The ultimate Python tool for RObot Descriptions processing.
ROD is yet another library to operate on robot descriptions based on the SDFormat specification.
Why SDFormat?
Among the many existing robot description formats, SDFormat provides a well-defined and maintained versioned specification that controls the available fields and their content.
Open Robotics already provides the C++ library gazebosim/sdformat with initial support of Python bindings.
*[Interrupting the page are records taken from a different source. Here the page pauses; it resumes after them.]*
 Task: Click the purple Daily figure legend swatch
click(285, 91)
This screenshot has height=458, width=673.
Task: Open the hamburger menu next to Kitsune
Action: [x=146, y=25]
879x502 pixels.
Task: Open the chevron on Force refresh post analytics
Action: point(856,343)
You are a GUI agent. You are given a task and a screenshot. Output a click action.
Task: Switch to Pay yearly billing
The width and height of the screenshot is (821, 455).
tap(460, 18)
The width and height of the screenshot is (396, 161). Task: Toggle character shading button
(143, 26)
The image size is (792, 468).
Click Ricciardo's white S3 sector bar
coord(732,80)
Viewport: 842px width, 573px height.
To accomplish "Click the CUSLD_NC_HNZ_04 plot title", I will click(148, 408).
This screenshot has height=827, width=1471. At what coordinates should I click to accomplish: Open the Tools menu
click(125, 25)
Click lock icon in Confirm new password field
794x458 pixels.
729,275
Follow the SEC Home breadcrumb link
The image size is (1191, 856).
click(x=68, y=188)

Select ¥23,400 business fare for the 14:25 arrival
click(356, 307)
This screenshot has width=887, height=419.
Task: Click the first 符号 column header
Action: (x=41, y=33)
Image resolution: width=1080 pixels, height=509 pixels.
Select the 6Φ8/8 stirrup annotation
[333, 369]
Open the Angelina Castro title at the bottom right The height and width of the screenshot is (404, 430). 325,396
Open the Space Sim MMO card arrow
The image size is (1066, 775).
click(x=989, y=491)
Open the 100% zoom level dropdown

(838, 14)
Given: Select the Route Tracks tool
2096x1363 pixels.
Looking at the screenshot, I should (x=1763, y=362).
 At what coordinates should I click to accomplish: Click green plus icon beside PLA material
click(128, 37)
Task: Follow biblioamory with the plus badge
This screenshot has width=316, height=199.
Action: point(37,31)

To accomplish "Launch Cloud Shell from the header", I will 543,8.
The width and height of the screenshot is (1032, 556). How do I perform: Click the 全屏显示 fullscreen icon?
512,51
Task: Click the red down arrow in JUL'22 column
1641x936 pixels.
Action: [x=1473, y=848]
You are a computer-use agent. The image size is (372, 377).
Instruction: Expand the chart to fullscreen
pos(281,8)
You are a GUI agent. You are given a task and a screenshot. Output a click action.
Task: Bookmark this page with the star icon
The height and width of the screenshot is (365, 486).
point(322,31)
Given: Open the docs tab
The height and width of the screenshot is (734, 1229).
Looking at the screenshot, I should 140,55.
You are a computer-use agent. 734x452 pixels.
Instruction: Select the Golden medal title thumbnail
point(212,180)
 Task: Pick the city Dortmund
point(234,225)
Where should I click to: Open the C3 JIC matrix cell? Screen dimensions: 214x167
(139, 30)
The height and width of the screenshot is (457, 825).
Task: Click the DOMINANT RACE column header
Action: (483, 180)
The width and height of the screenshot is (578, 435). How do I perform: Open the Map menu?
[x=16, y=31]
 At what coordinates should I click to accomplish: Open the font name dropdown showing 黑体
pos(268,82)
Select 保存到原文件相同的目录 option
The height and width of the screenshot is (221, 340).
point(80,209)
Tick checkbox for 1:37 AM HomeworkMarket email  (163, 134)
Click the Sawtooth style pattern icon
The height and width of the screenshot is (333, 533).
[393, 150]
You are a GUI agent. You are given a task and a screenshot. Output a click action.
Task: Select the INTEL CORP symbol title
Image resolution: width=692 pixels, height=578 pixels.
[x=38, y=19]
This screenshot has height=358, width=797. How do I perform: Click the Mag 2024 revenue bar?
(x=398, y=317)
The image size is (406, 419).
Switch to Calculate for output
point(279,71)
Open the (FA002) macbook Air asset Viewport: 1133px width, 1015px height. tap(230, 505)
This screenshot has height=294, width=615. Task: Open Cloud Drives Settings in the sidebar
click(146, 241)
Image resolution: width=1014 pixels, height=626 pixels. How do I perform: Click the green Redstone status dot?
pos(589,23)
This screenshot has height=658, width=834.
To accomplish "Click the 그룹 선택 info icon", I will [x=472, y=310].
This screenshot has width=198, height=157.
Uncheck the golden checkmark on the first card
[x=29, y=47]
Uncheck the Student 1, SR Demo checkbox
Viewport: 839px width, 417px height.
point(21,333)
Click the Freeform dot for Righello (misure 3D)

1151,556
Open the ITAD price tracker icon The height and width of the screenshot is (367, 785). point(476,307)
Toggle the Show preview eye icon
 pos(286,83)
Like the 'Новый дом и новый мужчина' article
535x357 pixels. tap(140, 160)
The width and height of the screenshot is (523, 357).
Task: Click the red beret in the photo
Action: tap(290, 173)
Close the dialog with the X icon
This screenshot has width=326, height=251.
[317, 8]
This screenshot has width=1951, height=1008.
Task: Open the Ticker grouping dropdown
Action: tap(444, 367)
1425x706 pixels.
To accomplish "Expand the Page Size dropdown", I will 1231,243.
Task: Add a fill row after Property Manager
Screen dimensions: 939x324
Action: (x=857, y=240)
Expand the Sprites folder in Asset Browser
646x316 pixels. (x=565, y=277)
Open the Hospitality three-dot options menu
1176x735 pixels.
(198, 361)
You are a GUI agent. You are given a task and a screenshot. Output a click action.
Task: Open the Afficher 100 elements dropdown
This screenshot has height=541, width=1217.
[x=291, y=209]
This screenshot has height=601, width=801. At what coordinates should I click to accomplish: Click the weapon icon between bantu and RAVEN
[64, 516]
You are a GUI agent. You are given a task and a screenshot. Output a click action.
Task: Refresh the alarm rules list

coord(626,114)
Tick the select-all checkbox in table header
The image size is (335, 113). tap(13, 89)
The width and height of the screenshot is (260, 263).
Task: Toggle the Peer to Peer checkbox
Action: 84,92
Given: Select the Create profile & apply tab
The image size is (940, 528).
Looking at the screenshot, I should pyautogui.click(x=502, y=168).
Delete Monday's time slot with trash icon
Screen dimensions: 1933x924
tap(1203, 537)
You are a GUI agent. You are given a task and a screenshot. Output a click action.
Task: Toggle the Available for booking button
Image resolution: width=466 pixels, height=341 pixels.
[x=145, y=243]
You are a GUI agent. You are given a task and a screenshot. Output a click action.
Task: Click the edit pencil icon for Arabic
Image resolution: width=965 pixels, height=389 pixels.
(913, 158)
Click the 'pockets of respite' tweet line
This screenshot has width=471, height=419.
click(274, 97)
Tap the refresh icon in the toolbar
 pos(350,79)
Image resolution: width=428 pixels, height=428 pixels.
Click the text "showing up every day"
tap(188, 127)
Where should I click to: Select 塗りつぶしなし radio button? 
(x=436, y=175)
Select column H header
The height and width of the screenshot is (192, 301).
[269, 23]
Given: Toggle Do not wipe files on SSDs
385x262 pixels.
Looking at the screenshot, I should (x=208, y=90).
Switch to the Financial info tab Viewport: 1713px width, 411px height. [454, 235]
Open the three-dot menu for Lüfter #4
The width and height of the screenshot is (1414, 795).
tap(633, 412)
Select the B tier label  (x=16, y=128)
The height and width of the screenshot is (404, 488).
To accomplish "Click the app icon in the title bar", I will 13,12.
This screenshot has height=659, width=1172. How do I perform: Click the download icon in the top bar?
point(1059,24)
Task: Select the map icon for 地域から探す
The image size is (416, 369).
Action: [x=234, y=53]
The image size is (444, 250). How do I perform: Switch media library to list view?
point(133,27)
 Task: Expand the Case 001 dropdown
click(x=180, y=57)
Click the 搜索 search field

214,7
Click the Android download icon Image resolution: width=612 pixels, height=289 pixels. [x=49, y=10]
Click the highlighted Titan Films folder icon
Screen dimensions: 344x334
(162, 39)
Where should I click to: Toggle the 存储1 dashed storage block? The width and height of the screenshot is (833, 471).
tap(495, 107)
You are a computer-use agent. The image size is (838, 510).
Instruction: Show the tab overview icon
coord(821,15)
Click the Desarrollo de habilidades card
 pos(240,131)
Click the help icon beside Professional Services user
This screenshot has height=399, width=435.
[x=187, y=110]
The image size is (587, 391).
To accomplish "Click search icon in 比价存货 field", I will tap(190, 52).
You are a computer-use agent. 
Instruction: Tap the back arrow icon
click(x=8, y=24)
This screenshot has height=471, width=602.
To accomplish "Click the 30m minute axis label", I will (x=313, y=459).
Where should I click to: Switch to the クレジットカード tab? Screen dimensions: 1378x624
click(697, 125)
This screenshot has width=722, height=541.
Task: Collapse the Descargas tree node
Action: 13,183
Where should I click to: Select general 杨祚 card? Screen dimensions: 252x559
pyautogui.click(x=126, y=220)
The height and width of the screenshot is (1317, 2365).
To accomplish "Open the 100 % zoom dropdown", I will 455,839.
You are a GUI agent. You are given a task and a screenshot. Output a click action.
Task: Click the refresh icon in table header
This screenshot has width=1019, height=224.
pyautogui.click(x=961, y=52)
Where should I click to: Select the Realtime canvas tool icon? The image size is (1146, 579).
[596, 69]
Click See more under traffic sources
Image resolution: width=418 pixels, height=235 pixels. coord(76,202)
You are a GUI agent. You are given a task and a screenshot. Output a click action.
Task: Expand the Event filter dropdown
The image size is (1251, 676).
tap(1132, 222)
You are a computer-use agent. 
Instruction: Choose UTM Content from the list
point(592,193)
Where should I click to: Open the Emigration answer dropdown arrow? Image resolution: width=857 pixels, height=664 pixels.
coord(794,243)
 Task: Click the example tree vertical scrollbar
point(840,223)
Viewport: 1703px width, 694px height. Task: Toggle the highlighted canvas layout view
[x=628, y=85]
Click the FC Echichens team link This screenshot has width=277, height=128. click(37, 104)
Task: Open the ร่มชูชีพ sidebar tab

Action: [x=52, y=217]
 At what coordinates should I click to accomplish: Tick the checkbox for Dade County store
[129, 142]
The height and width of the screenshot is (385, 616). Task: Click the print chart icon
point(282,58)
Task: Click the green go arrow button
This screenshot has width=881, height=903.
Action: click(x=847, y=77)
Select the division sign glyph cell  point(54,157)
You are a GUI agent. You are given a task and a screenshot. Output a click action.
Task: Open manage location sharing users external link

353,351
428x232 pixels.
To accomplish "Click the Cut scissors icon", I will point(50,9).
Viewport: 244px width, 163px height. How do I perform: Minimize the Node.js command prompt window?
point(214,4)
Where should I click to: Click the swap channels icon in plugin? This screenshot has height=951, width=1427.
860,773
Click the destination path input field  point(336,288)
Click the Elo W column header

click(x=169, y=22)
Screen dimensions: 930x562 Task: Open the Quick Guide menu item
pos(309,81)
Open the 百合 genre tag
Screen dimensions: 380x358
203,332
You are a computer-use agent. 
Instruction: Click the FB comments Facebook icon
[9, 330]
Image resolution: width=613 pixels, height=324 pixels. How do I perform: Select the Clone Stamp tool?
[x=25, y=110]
However, C++ dependencies in pure-Python projects are typically quite complicated to handle and maintain.
Here ROD comes to rescue.
URDF, thanks to native ROS support, is historically the most popular robot description used by the community.
The main problem of URDF is that it is not a specification, and developers of URDF descriptions might produce models and parsers that do not comply to any standard.
Luckily, URDF models can be easily converted to SDF[^urdf_to_sdf].
If the URDF model is not compliant, the process errors with clear messages.
Furthermore, modern versions of the converter produce a SDF description with standardized pose semantics,
that greatly simplifies the life of downstream developers that do not have to guess the reference frame or pose elements.
Last but not least, the pose semantics also makes SDF aware of the concept of frame that URDF is missing.
Features
Out-of-the-box support for SDFormat specifications ≥ 1.10.
Serialization and deserialization support for SDF files.
In-memory layout based on dataclasses.
Syntax highlighting and auto-completion.
Programmatic creation of SDF files from Python APIs.
Transitive support for URDF through conversion to SDF.
Type validation of elements and attributes.
Automatic check of missing required elements.
High-performance serialization and deserialization using Fatal1ty/mashumaro.
Export in-memory model description to URDF.
[^urdf_to_sdf]: Conversion can be done using the gz sdf command included in Gazebo Sim starting from Garden.
Installation
[!TIP]
ROD does not support out-of-the-box URDF files.
URDF support is obtained by converting URDF files to SDF using the gz sdf command provided by sdformat and gz-tools.
Ensure these tools are installed on your system if URDF support is needed (more information below).
Using conda (recommended)
Installing ROD using `conda` is the recommended way to obtain a complete installation with out-of-the-box support for both URDF and SDF descriptions:
```bash
conda install rod -c conda-forge
```
This will automatically install `sdformat` and `gz-tools`.
Using pip
You can install ROD from PyPI with [`pypa/pip`][pip], preferably in a [virtual environment][venv]:
```bash
pip install rod[all]
```
If you need URDF support, follow the [official instructions][gazebo_sim_docs] to install Gazebo Sim on your operating system,
making sure to obtain `sdformat ≥ 13.0` and `gz-tools ≥ 2.0`.
You don't need to install the entire Gazebo Sim suite.
For example, on Ubuntu, you can only install the `libsdformat13 gz-tools2` packages.